Two different methods are evaluated; one static, which is based on aggregated statistics on the feature sequence, and one sequential, that tries to predict the target class based on the input frame sequence. The former adopts an SVM algorithm with the appropriate data normalization and parameter tuning, while for the latter, an LSTM architecture was chosen. In order to obtain features representing the visual characteristics of a movie shot (for the .mp4 files), the multimodal_movie_analysis repo was used.
git submodule init
git submodule update
Clones the "multimodal_movie_analysis" repo for the feature extraction process
sudo apt install ffmpeg
pip3 install -r requirements.txt
By combining different shot categories; four (one binary and three multi-label) classification tasks are defined.
Tasks
Task | Classes |
---|---|
2_class | Non_Static (818 shots) Static (985 shots) |
3_class | Zoom (152 shots) Static (985 shots) Vertical_and_horizontal_movements (342 shots) |
4_class | Tilt (89 shots) Panoramic (253 shots) Static (985 shots) Zoom (152 shots) |
10_class | Static (985 shots) Panoramic (207 shots) Zoom in (51 shots) Travelling_out (46 shots) Vertical_static (52 shots) Aerial (51 shots) Travelling_in (55 shots) Vertical_moving (37 shots) Handheld (273 shots) Panoramic_lateral (46 shots) |
The experiments were conducted using the dataset mentioned above after creating 4 different tasks:
-
The
2_class
task includes the Static and Non-static classes. The former consists of shots that have been annotated as static, while the latter contains all the classes from the original dataset that are associated with any type of camera movement. That is the corresponding sub-classes are: Panoramic Lateral, Vertical Static, Zoom-in, Handheld, Aerial, Vertical Moving, Panoramic, Travelling-in, Travelling-out. -
The
3_class
task includes the Static, Zoom and Vertical & Horizontal Movements. The Static class is the one that was used in the aforementioned binary task. The Zoom class consists of the Zoom-in, Travelling-in and Travelling-out sub-classes, which all contain shots in which the perimeter image changes at very fast intervals, while the centre image remains static or changes at a slower rate. The Vertical & Horizontal Movements class consists of the Vertical Static, Vertical Moving, Panoramic and Panoramic Lateral sub-classes from the original dataset, where the position of the camera is moving either in a vertical or in a horizontal way. -
The
4_class
task includes the Static and Zoom classes of the 3-class problem, while the Vertical & Horizontal Movements class was separated into 2 sub-classes; Tilt, which includes all vertical movements and consists of the Vertical Static and Vertical Moving original classes, and Panoramic that contains shots with lateral movements and consists of the Panoramic and Panoramic Lateral original classes. -
The
10-class
task includes all provided classes from the original dataset; Static, Panoramic, Zoom-in, Travelling-out, Vertical Static, Aerial, Travelling-in, Vertical Moving, Handheld and Panoramic Lateral.

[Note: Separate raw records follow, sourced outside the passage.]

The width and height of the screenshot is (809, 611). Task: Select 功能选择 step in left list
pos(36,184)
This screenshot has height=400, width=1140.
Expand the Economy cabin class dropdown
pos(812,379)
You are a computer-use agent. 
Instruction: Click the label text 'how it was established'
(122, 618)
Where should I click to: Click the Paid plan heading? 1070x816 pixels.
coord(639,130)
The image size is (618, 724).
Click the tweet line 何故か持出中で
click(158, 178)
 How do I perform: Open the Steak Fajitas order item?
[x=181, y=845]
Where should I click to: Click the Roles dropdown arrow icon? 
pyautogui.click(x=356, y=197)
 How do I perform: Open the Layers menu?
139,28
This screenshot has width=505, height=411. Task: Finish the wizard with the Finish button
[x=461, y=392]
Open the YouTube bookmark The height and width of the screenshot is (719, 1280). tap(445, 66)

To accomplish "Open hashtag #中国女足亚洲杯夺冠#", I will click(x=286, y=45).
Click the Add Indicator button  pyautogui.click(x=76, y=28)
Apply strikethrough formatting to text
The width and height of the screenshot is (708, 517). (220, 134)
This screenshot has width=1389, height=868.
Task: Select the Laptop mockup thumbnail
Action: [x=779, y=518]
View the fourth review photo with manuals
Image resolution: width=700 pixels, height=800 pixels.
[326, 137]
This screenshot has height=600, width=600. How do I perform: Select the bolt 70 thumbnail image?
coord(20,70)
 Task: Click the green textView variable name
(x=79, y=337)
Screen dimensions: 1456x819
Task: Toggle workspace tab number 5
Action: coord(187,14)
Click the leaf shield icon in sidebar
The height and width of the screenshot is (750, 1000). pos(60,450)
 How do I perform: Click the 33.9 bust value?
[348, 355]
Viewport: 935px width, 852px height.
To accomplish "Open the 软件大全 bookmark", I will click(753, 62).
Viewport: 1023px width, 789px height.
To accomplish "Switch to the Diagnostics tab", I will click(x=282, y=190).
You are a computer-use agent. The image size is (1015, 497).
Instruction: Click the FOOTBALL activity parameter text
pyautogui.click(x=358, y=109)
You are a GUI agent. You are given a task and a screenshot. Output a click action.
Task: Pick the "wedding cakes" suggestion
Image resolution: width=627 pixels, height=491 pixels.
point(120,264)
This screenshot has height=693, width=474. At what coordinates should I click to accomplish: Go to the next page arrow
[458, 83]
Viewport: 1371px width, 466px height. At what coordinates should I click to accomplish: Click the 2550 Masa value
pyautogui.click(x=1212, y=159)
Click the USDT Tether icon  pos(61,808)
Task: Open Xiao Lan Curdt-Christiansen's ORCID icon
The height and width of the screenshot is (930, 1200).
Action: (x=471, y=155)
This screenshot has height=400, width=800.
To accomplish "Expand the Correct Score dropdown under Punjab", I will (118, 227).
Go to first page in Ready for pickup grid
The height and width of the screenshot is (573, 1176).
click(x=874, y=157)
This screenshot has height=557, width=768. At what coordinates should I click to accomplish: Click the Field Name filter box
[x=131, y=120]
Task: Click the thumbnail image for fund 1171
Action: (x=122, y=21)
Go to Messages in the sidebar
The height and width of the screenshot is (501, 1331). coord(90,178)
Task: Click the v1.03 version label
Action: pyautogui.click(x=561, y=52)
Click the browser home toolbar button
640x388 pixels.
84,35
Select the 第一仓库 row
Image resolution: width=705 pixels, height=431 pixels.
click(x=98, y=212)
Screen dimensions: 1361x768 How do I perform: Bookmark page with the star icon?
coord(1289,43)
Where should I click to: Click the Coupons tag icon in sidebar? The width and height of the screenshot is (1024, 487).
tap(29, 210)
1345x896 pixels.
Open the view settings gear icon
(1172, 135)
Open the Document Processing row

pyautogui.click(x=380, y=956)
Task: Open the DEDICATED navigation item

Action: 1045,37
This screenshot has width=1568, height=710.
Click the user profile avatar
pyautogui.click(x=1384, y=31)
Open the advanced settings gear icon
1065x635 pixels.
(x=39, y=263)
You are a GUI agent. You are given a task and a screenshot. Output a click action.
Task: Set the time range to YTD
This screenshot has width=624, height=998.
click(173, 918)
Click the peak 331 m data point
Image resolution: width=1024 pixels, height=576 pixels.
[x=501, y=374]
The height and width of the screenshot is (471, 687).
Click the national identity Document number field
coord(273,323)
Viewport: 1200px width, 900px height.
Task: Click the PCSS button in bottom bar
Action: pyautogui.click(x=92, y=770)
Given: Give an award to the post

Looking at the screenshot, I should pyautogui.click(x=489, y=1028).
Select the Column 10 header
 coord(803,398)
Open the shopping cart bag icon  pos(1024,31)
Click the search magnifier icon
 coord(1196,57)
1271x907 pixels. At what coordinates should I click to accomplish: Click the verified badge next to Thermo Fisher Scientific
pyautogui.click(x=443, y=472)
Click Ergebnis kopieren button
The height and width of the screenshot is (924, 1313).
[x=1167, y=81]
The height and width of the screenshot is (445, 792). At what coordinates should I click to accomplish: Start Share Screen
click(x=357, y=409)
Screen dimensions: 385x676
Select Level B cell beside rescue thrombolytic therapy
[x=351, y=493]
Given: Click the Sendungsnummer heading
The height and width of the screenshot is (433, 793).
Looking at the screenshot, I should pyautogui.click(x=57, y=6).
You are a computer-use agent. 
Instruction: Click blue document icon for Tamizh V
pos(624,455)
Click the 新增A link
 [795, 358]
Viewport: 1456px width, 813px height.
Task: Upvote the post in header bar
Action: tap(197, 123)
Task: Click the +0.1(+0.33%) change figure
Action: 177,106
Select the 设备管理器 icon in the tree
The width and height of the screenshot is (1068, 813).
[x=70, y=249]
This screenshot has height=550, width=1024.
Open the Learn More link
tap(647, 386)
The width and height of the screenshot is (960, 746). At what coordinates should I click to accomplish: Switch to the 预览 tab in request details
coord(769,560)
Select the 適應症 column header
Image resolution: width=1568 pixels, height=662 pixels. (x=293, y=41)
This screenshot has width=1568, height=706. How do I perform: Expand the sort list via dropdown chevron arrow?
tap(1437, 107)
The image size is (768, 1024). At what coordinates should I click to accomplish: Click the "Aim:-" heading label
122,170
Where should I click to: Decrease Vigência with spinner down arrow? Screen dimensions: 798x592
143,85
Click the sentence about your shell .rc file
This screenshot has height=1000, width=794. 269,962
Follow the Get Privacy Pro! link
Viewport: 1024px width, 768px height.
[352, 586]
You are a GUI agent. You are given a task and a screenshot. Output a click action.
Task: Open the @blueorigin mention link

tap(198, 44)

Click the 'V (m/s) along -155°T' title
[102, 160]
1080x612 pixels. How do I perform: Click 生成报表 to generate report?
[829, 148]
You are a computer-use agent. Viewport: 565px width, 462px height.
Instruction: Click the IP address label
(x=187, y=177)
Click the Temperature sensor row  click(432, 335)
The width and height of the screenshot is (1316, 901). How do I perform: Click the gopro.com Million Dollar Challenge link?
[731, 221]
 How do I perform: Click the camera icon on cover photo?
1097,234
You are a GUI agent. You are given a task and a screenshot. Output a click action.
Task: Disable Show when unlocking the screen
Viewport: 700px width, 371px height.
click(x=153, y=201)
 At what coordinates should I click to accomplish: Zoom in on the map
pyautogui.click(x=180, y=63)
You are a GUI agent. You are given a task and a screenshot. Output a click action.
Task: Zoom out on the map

The LSTM model was trained for the 4 classification tasks that were mentioned above using the sequential_features.
i.e. For the 3-class task:
cd src
python3 train.py -v home/3_class/Zoom home/3_class/Static home/3_class/Vertical_and_horizontal_movements
where "home/3_class/<class_name>" is the full path of the class-folder, containing the .mp4 files
To get aggregated results for a specific number of folds use the flag "-f". For example, for 10-folds:
python3 train.py -v home/3_class/Zoom home/3_class/Static home/3_class/Vertical_and_horizontal_movements -f 10
The following files will be saved:
best_checkpoint.pt
the best model3_class_best_model.pkl
the model's parameteres & hyperparameters
Four pretrained models are saved in the pretrained_models folder. Each one can be loaded for inference. While in /src
folder:
python3 inference.py -i <input> -m <../pretrained_models/2_class_best_checkpoint.pt>
,where <input> is the full path of the .mp4 file or a folder of .mp4 files that you want to classify, and <../pretrained_models/2_class_best_checkpoint.pt> is the path of the pretrained model you want to use for the prediction.